The problem with Manchester City, as Arsene Wenger saw it, was not simply that they possessed an apparently bottomless well of wealth. It was that City were smart, too. “Petrol and ideas,” as Wenger, the former Arsenal manager, put it.
By the end, though, even he didn’t believe City’s success could be explained solely by their balance sheet. Their pre-eminence couldn’t have been achieved without the billion-plus pounds provided by their backers, but it wouldn’t have been so complete had that money not been spent so wisely.
The most obvious manifestation of that has been on the field: Pep Guardiola’s team won the Premier League last season with more points and more goals than any team in the modern era. When England’s national team reached the semifinals of the World Cup last summer, many credited Guardiola for helping to smooth the introduction of a more modern approach.
Off the field, though, the modern City have also become a point of reference to many. City Football Group, the umbrella organisation that owns City, has been consulted by the Chinese Super League on how to run its teams more sustainably.
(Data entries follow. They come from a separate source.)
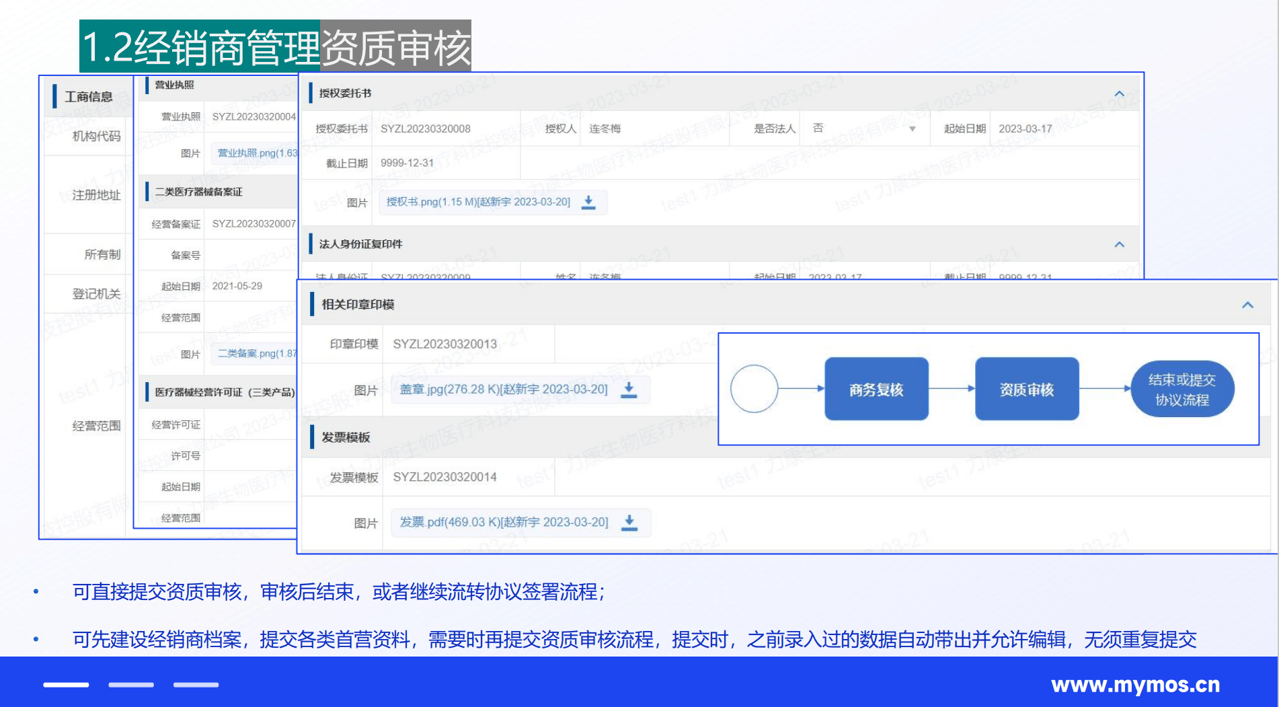Click the first slide indicator bar at bottom
This screenshot has width=1279, height=707.
click(x=65, y=685)
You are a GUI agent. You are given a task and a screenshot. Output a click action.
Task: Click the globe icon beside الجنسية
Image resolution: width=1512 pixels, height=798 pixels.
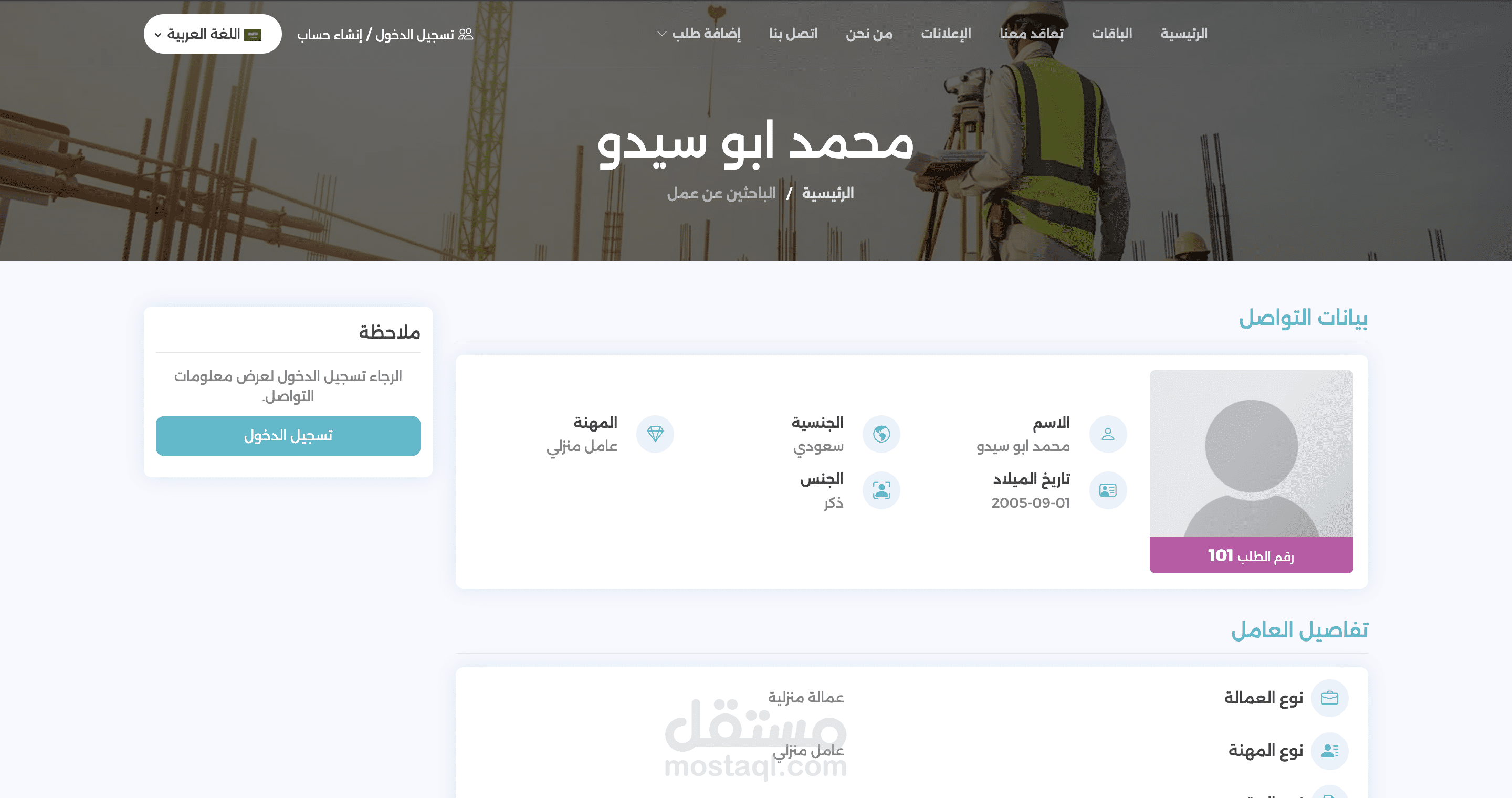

In the United States, in particular, Major League Soccer has made use of the vast database of information held by City’s recruitment department when assessing potential signings from minor European leagues.
Real Madrid executives told City’s chief executive, Ferran Soriano, that it was not something they could copy — Real’s prestige would be diluted by franchising, they felt — but they admired the concept.
City will go into Sunday’s derby against Manchester United as a firm favourites; United, for so long the shadow City couldn’t escape, now seem the underdog.
On Tuesday, Guardiola was asked if the league as a whole would eventually suffer for City’s unimpeachable excellence.
“I don’t know,” he said, “if it’s a problem.” Similar success in the Champions League, the competition their executives cherish more than any other, has proved more elusive. City don’t need the trophy, though, to know that they has already joined Europe’s front rank. In the documents released by the opaque whistle-blowing platform Football Leaks to the German magazine Der Spiegel, five Premier League clubs were named as party to a plan to launch a breakaway European Super League — replacing the Champions League — starting in 2021. City was among them. The petrol, and the ideas, have brought City to the head table.
Those documents, though, have painted an entirely different picture of City from the one that had convinced so many of their opponents to follow their example.
The club has hardly made a secret of the fact they felt Financial Fair Play was a ruse concocted by the game’s traditional elite to keep upstarts like City and P.S.G. in their place. If City were trying to find a way around the rules, it was only because the rules were unfair.
Besides, even if the allegations are true, that does not change the fundamental truth, the one even Wenger recognized: That money alone is not enough.
There is, though, a broader issue here. Even as City — like P.S.G. — reportedly poured considerable time, effort and expense into breaking UEFA’s regulations, they were simultaneously meeting any threat of a punishment with ire and anger, contemplating whether any potential fine might be better spent on a legal team to take on, and crush, the organization levying it. When the sum they would be forced to pay was eventually decided, City could afford to declare that tens of millions of euros didn’t “materially affect” their business.
That is the true image cast by the revelations of the last week, one that has ramifications far beyond tribal self-interest: of not just one club, but of a whole host of them that believe the rules should be altered to fit their needs; of teams so inflated by success that they can now casually disregard the diktats of their governing bodies; of teams too big to fail, beyond control.
That’s what led City both to deceive and then disdain UEFA. It’s what led to the endless changes to the Champions League and the tweaks to domestic cup competitions and a series of bans for illegally approaching, or signing, young players: an essential arrogance, a disregard for consequence, a belief that might makes right. It’s what threatens the fundamental rupture in the fabric of the game reflected in that Bayern-concocted plot for a breakaway league that’d involve pulling players out of all international soccer, including the World Cup.
To turn a blind eye to that is to embrace a game that isn’t being run in the interests of the many, but the few, and a world where the quality of an idea is no match for a quantity of petrol.